Italo Calvino on Computer Science

Railroad Bridge in Coatesville, PA(Never fear, part 2 of “Towards a New Salon” is in preparation, and should be posted soon.)

Wishing to refresh my memories of its contents, I have been trying to locate my copy of Six Memos for the Next Millennium—without, alas, success. The vagrant book yet wanders.

With a bit of wandering on my own, I managed to scrape up a copy for immediate reference. The public library system in my county has eighteen libraries. While you can request a volume from another library, I typically prefer to visit them in person. Often, the smallest locations will have the only copy of some surprisingly obscure volume. Over the years, I’ve found an excuse to visit thirteen of them. That number has now increased by one, as the library computer system indicated that the Coatesville library had the only copy of Memos.

Coatesville is disheveled, depressed city, wounded by the withering of the steel industry; the downtown looks beaten and nearly abandoned. The atmosphere of the library is close and depressing, almost dank. I was happy to locate the Calvino and depart.

I had never driven Route 82 before, and as I headed out of the city to the north I was struck by the massive stone arches of the railroad bridge. I’ll have to head back with my camera one of these days. (I did find a lovely photo of the bridge’s reflection on flickr, which illustrates this post.)

I’d forgotten how much I enjoyed Memos the first time I read it. This time, I was quite surprised to come across a passage about computer science in the essay on “Lightness.”

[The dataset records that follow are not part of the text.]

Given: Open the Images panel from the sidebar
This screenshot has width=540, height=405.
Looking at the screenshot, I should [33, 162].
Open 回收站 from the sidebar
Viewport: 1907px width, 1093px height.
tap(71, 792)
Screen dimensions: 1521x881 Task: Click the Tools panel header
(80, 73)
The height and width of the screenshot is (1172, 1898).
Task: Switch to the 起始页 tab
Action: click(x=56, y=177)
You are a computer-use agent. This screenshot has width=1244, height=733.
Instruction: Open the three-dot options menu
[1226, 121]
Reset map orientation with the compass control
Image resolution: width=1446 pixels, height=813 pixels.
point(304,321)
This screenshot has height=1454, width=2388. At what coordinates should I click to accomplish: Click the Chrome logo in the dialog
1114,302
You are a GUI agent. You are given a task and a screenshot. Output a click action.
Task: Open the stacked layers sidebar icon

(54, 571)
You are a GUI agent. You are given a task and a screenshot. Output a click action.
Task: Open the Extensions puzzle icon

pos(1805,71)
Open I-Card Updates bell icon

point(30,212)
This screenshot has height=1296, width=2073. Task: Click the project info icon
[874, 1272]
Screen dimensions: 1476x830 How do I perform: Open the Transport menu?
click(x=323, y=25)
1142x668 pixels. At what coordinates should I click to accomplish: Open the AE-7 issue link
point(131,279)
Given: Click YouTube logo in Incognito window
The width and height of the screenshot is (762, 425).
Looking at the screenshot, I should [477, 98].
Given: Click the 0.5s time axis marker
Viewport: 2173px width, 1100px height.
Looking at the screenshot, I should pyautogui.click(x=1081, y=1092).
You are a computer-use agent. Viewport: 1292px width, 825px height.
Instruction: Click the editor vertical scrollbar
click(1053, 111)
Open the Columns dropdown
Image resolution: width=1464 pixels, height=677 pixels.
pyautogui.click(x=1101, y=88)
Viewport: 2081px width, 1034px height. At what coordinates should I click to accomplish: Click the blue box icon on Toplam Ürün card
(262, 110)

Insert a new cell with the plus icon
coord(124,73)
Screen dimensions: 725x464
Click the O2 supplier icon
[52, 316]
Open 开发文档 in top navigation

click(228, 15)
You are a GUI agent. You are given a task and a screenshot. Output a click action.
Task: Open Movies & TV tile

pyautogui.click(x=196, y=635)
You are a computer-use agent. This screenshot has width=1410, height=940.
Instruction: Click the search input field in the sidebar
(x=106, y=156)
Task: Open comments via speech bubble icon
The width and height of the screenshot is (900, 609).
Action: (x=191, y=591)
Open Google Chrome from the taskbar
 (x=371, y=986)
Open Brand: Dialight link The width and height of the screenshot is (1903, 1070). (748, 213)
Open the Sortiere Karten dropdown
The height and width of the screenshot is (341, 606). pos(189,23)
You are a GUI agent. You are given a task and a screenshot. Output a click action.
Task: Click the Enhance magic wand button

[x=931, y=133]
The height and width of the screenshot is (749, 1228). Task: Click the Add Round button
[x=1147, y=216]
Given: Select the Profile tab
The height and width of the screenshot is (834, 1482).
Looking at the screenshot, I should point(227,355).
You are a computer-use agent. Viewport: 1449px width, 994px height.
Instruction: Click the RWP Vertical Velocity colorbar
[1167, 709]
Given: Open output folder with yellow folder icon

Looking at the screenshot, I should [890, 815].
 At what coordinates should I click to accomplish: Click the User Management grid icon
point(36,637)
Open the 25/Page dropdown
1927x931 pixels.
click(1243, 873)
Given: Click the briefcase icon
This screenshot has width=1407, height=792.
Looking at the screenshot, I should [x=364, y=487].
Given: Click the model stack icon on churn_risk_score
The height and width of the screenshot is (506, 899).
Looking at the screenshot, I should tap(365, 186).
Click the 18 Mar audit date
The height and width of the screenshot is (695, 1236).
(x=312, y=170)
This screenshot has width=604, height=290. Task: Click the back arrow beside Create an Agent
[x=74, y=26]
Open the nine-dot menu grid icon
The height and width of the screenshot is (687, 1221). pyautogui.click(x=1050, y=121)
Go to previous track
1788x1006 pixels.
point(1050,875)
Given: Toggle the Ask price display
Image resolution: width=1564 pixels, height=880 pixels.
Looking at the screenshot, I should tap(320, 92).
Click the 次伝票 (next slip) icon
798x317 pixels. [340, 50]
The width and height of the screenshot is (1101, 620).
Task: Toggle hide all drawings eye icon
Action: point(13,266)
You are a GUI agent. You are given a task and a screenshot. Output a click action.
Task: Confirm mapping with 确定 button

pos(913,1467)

I look to science to nourish my visions in which all heaviness disappears. Today every branch of science seems intent on demonstrating that the world is supported by the most minute entities, such as the messages of DNA, the impulses of neurons, and quarks, and neutrinos wandering through space since the beginning of time . . . . .

Then we have computer science. It is true that software cannot exercise its powers of lightness except through the weight of hardware. But it is software that gives the orders, acting on the outside world and on machines that exist only as functions of software and evolve so that they can work out ever more complex programs. The second industrial revolution, unlike the first, does not present us with such crushing images as rolling mills and molten steel, but with “bits” in a flow of information traveling along circuits in the form of electronic impulses. The iron machines still exist, but they obey the orders of weightless bits.

And so the library’s computer system led me to a city vitiated by the departure of the steel industry.

(Photo of the Coatesville railroad bridge courtesy Cyber Insekt.)